Print, exactly and without pictures, the lines from the one where "Screen dimensions: 1024x576" appears down to the end of the entries.

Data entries
....
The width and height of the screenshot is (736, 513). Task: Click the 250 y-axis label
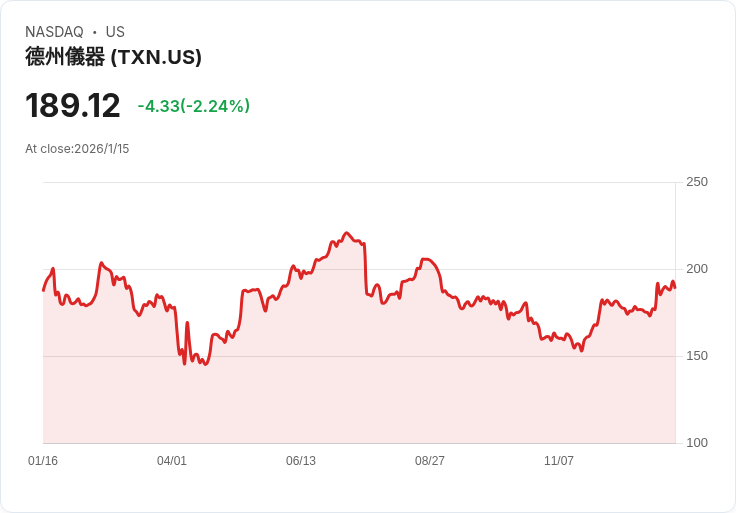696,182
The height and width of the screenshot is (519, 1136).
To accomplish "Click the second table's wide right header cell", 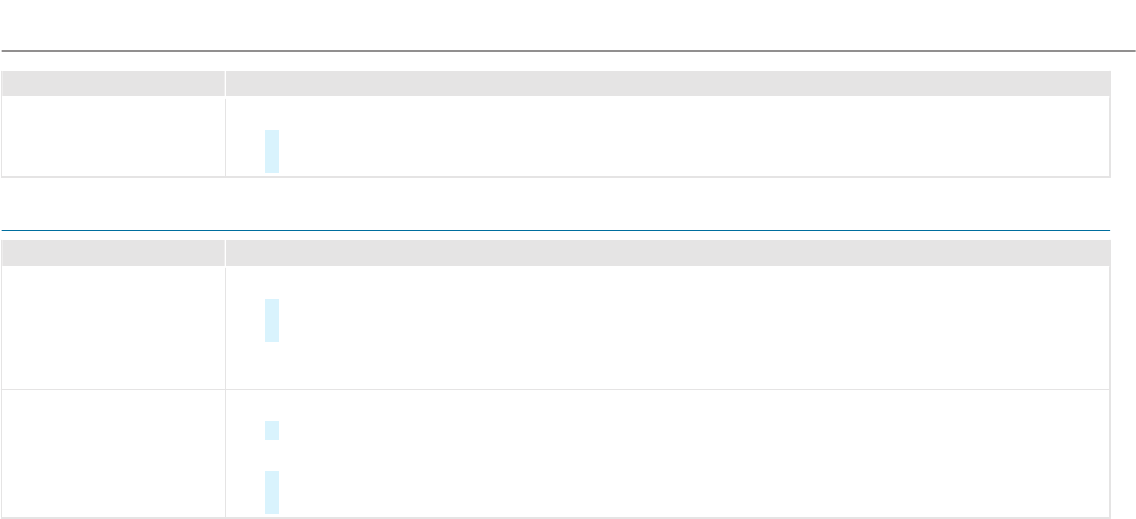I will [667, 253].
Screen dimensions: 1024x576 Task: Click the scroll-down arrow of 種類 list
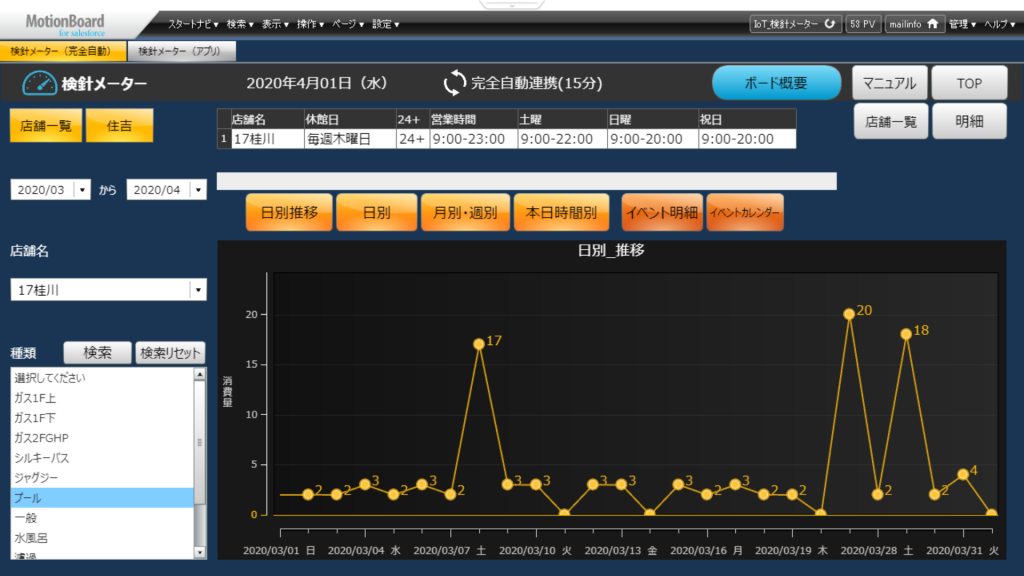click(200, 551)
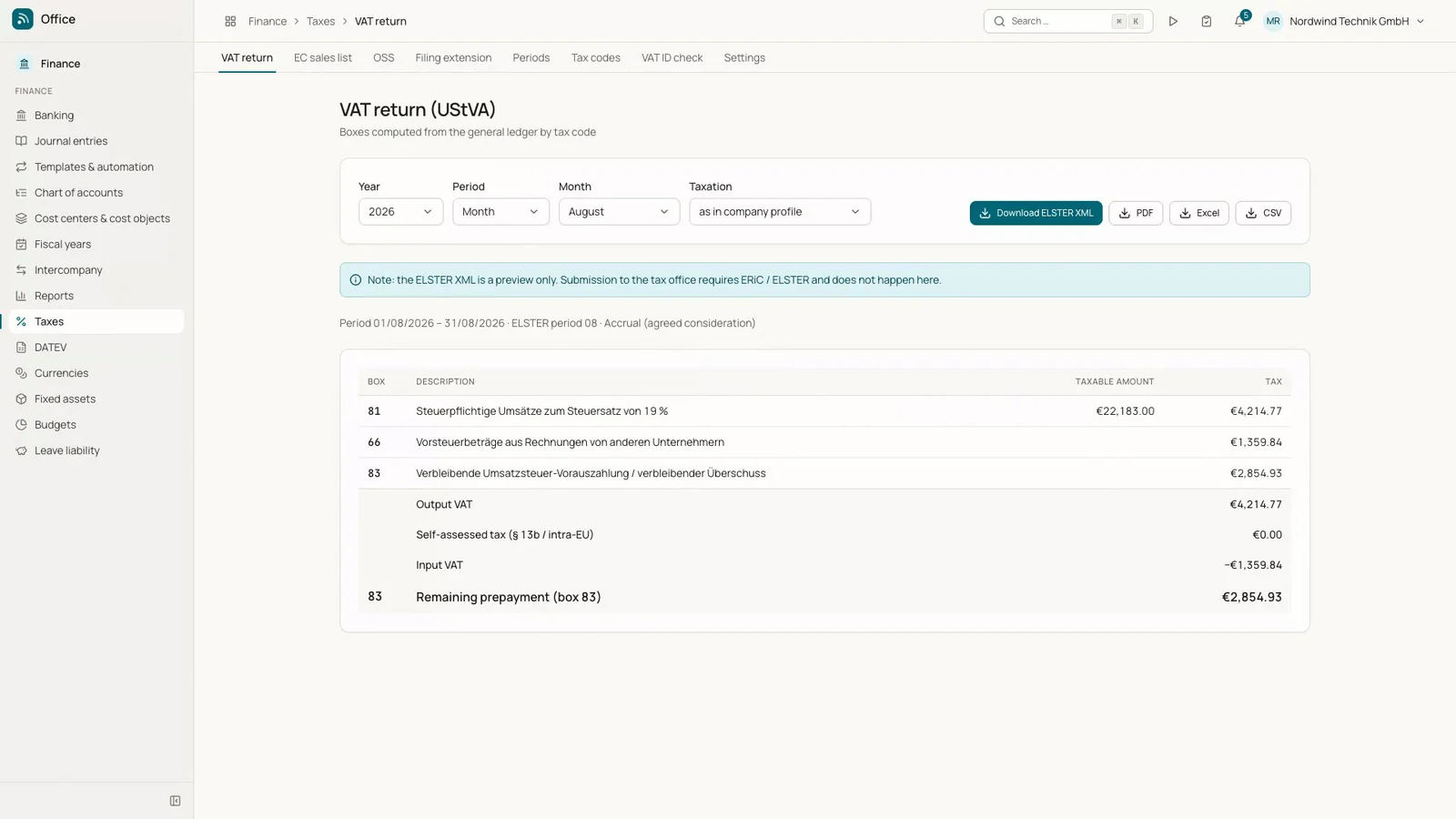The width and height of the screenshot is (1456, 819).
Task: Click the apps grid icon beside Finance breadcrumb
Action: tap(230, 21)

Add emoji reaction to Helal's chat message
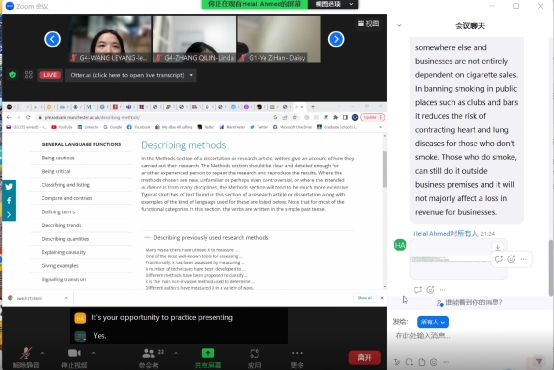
....
*Answer:*
Screen dimensions: 1024x576 Task: Click the scroll-down arrow of 種類 list
click(200, 551)
The width and height of the screenshot is (1456, 819).
Task: Click the apps grid icon beside Finance breadcrumb
Action: tap(230, 21)

Add emoji reaction to Helal's chat message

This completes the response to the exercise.